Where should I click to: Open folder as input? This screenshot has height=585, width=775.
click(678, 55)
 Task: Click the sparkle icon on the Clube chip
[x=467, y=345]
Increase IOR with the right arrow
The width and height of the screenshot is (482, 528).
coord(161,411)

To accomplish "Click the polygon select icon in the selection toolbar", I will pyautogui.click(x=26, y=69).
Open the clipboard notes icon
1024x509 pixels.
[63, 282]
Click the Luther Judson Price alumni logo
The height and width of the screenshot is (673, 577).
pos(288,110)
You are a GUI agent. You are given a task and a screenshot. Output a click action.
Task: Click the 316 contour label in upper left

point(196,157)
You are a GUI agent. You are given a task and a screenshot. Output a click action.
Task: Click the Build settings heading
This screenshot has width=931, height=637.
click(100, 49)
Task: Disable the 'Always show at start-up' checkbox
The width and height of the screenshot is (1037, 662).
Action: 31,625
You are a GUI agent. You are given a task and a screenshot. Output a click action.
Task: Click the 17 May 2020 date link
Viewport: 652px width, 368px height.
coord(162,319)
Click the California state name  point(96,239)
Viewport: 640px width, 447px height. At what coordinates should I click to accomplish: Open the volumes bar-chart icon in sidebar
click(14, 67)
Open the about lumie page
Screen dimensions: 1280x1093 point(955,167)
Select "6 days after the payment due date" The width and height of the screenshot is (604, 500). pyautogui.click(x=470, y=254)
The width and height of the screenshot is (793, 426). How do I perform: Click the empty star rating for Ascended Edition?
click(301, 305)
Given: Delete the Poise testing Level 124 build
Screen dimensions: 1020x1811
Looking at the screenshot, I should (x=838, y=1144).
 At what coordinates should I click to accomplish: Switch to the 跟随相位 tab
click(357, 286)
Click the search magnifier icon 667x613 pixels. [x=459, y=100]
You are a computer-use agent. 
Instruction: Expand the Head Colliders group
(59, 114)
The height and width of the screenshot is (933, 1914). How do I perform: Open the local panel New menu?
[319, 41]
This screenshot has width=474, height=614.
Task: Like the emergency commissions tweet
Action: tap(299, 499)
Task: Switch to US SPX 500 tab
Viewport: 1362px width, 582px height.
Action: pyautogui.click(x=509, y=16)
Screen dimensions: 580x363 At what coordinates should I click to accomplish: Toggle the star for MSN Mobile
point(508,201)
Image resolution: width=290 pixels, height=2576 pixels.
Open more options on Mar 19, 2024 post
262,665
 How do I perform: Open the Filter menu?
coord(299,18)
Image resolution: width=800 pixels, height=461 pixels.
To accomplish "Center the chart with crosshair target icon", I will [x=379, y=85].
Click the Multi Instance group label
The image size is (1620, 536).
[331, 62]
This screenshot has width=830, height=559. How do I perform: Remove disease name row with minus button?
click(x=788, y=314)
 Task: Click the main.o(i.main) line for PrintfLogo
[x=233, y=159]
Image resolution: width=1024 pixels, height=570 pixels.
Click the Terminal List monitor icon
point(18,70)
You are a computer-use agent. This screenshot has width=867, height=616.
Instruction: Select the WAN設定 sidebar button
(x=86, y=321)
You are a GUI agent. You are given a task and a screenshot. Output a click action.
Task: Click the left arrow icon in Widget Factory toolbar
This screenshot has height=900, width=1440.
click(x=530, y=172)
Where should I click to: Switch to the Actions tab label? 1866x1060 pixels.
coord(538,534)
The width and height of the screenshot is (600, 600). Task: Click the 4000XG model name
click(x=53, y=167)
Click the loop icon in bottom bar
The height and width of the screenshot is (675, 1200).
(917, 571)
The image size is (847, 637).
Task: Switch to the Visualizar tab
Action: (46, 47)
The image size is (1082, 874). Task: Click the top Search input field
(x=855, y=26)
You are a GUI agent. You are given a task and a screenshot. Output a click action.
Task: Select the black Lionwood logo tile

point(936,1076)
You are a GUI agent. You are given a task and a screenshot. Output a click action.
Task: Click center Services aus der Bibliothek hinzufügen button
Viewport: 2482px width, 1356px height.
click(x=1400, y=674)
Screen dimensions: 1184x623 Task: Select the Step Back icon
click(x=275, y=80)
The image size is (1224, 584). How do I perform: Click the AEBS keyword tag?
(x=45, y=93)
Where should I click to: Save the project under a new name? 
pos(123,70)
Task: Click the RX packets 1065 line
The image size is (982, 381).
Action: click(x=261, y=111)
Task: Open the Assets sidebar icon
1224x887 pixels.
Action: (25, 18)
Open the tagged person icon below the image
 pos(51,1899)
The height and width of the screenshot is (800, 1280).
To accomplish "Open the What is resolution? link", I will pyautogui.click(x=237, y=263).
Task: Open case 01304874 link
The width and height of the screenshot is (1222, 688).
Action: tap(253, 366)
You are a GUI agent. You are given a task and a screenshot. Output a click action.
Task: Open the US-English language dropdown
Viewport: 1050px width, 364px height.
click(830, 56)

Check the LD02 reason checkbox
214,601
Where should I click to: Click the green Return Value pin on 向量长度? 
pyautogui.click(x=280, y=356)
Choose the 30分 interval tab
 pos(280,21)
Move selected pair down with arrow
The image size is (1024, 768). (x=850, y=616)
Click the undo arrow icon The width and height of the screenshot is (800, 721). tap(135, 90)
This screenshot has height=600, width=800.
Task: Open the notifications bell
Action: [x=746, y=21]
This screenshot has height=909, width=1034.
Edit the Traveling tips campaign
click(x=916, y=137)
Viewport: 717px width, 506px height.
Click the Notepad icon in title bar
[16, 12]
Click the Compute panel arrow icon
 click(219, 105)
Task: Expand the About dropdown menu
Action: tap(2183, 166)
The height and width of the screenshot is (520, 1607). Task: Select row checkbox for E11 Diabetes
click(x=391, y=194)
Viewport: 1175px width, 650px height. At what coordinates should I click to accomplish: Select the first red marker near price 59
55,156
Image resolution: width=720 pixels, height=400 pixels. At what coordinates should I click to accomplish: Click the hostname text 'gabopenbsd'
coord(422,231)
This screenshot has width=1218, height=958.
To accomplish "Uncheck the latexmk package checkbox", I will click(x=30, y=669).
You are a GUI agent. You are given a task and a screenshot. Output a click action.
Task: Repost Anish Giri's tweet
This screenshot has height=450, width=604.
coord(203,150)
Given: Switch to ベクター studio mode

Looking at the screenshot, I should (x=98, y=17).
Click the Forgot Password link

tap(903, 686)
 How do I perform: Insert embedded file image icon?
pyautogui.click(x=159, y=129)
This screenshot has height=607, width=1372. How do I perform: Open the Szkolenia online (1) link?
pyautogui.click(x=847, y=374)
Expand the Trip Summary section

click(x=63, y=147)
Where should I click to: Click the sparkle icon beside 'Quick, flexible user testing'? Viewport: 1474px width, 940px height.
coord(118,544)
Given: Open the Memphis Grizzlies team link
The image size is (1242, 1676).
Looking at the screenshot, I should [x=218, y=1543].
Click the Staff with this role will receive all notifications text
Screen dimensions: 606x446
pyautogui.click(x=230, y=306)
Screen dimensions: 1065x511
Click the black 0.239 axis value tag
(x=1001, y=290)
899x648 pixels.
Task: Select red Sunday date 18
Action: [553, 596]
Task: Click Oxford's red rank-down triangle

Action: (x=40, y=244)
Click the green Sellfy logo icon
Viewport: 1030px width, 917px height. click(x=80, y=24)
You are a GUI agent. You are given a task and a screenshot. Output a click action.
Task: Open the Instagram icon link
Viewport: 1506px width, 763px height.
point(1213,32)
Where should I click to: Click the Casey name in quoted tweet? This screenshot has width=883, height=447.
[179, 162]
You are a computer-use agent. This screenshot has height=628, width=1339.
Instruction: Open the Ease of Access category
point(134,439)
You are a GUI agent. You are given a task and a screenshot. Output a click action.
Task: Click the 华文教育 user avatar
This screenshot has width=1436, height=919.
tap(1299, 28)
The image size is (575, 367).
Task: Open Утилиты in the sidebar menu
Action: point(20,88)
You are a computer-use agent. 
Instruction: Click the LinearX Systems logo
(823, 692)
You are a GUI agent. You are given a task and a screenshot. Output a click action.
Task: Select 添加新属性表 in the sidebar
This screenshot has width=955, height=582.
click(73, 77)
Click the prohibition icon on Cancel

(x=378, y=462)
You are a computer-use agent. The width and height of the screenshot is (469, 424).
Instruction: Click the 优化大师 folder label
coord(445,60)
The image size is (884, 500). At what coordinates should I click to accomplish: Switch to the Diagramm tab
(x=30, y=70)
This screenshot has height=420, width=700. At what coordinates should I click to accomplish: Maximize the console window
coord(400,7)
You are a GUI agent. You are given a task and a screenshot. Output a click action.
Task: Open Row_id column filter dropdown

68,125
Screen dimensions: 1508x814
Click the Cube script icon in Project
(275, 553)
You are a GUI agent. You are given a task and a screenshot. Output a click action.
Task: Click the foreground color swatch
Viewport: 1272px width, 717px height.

• **HOW TO COMPLETE THIS TASK**
Retype every line up to and including the one that contains "Open the clipboard notes icon", beginning at the first line of the records, with no edits.

• **OUTPUT FOR THIS EXERCISE**
Where should I click to: Open folder as input? This screenshot has height=585, width=775.
click(678, 55)
 Task: Click the sparkle icon on the Clube chip
[x=467, y=345]
Increase IOR with the right arrow
The width and height of the screenshot is (482, 528).
coord(161,411)

To accomplish "Click the polygon select icon in the selection toolbar", I will pyautogui.click(x=26, y=69).
Open the clipboard notes icon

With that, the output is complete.